Megapolitan

Jadi Saksi Plus Korban DNA Pro, DJ Una Diperiksa Bareskrim

INDOPOSCO.ID – Pengacara Dj Una, Yafet Rissy mengatakan kliennya telah selesai menjalani pemeriksaan sebagai saksi sekaligus korban dalam perkara dugaan penipuan investasi berkedok robot trading melalui aplikasi DNA Pro.

Dj Una tiba di Gedung Bareskrim Polri, Jakarta, Senin (25/4/2022), sekitar pukul 13.15 WIB langsung masuk ke ruangan pemeriksaan dan keluar dari pemeriksaan pukul 21.30 WIB. Dia diminta keterangan oleh penyidik dengan 35 pertanyaan.

“Makanya agak lama (pemeriksaan, red), tadi kami diperiksa dengan 35 pertanyaan yang terbagi dalam 2 bagian utama. Pertama sebagai korban dan kedua sebagai saksi,” kata Yafet di Bareskrim Polri.
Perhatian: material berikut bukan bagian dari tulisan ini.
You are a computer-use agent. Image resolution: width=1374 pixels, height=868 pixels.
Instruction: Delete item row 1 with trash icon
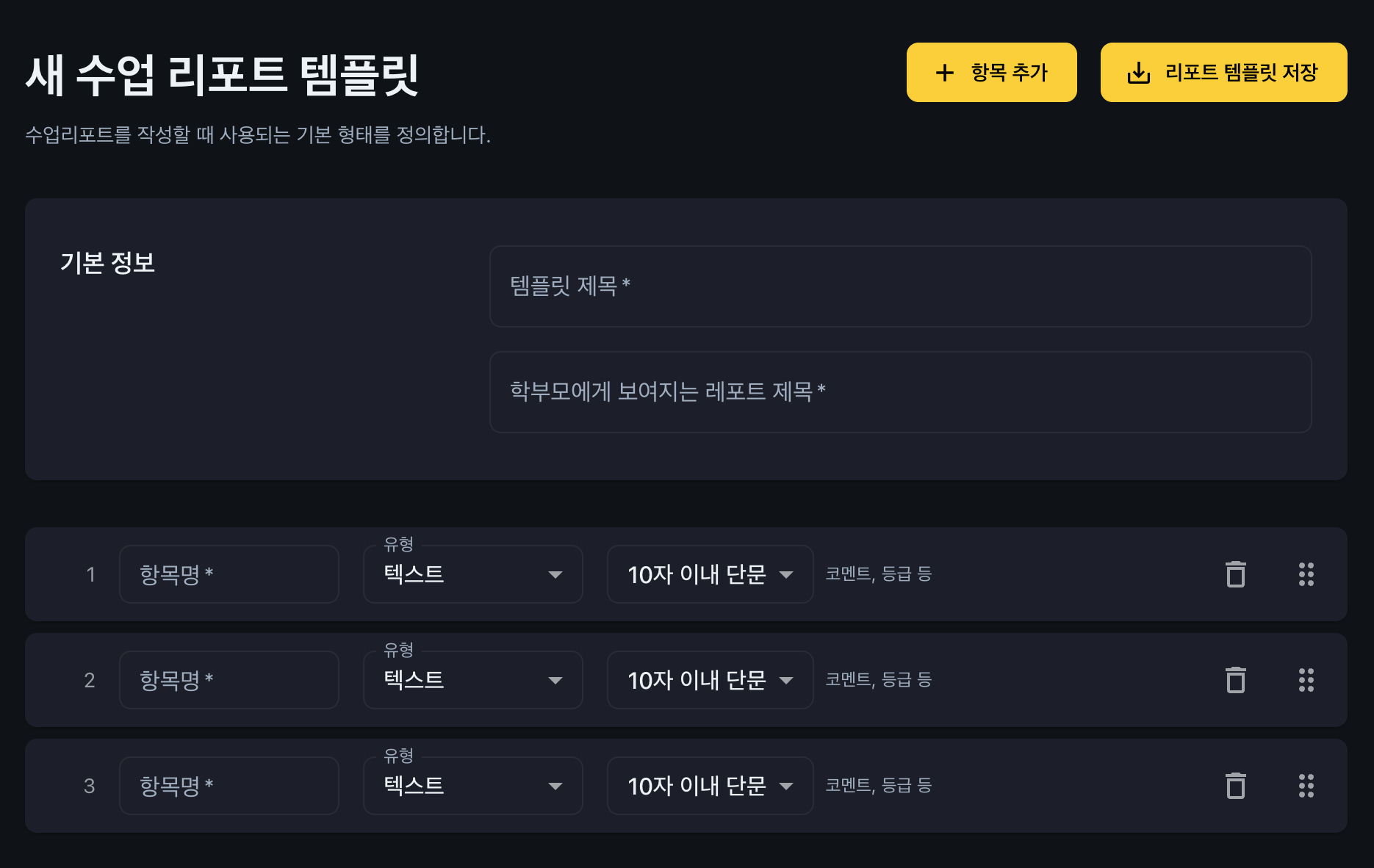pos(1236,574)
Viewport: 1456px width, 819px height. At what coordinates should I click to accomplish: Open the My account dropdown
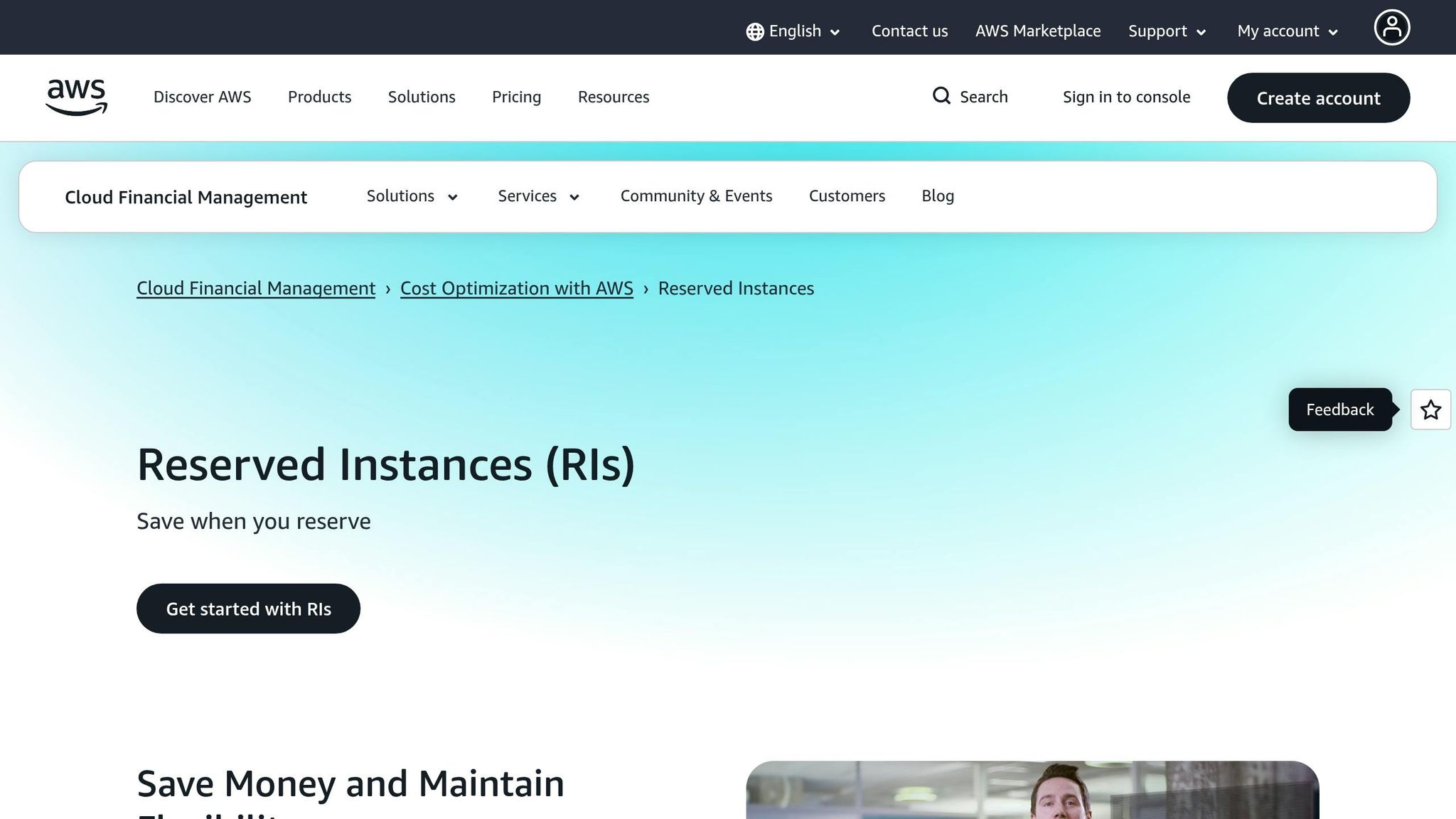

Yafet menyebutkan, dalam pemeriksaan tersebut kliennya telah menerangkan hubungannya dengan DNA Pro, selain sebagai pengisi acara juga orang yang berinvestasi di aplikasi robot trading tersebut dan ikut dirugikan karena uang yang diinvestasikan tidak bisa ditarik kembali dengan nominal kerugian Rp900 juta.

Sebagai publik figur, DJ Una diminta tampil di tiga acara DNA Pro yakni pada bulan Juli di salah satu hotel di Surabaya, kemudian bulan Desember 2021 di salah satu hotel di Jakarta Pusat, serta hotel di Bali. “Kontrak satu kali perfome (tampil) kisaran waktu 1 sampai 2 jam,” ungkapnya.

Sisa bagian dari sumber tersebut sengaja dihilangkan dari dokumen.